Dataset excerpts:
BEGIN

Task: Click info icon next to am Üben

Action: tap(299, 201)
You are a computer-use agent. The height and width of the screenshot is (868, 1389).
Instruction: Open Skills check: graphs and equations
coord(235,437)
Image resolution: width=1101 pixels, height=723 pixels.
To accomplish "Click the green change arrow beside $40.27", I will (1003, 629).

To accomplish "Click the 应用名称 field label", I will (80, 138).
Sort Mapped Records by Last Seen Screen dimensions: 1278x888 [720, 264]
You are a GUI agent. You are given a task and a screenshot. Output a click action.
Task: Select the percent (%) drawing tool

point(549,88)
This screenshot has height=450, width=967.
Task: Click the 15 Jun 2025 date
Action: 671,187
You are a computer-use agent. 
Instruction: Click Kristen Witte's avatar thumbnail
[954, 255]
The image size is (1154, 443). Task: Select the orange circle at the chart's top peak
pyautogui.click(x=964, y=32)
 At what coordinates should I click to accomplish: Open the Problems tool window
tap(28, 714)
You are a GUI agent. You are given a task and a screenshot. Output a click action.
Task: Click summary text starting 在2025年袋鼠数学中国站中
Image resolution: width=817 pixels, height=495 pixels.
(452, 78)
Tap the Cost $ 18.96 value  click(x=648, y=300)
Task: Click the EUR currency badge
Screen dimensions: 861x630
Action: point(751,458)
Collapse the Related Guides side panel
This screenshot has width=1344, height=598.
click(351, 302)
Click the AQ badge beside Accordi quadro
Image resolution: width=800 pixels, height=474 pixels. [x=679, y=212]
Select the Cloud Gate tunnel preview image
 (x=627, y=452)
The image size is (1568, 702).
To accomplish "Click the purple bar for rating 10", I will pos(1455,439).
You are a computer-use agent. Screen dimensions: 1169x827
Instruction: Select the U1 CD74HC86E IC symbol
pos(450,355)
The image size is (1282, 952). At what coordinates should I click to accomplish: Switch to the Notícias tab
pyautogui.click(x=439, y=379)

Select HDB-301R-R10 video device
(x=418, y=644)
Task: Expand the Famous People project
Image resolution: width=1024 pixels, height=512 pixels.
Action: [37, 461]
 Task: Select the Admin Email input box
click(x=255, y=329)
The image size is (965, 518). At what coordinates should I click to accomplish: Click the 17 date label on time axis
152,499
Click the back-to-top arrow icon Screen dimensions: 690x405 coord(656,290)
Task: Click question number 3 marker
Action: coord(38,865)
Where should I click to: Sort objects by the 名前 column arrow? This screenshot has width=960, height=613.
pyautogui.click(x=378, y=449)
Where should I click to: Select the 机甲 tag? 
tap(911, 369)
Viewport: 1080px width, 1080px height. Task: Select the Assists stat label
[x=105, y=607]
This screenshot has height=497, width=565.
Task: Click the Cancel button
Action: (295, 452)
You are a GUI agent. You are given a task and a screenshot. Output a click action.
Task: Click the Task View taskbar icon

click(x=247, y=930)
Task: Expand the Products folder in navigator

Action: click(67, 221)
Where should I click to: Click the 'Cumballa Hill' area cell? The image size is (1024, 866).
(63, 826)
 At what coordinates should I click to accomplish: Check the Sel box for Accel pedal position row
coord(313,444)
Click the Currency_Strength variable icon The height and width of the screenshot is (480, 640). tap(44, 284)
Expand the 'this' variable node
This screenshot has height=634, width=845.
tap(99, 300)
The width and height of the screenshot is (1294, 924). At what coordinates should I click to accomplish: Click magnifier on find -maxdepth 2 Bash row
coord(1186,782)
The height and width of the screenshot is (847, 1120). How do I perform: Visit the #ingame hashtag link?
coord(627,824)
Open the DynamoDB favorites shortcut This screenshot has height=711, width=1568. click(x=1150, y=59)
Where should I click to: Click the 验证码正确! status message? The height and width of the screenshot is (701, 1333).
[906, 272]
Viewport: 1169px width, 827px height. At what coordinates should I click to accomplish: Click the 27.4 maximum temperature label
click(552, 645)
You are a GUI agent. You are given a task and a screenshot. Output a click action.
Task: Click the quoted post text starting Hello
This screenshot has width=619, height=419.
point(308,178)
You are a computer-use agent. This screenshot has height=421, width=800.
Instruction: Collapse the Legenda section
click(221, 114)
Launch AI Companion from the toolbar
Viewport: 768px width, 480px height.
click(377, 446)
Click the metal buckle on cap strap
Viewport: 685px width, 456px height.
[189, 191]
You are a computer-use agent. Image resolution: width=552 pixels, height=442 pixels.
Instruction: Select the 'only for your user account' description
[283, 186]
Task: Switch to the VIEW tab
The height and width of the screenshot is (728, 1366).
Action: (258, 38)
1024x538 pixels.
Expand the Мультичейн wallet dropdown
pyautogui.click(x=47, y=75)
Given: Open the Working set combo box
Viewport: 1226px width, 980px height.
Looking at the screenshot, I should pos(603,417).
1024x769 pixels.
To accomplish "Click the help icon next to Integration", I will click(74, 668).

END

**Goal of the exercise**
Could you retype exactly the lines from the one containing "Viewport: 1226px width, 980px height." through the final line of the data above, and no others?

**Result**
Viewport: 1226px width, 980px height.
Looking at the screenshot, I should pos(603,417).
1024x769 pixels.
To accomplish "Click the help icon next to Integration", I will click(74, 668).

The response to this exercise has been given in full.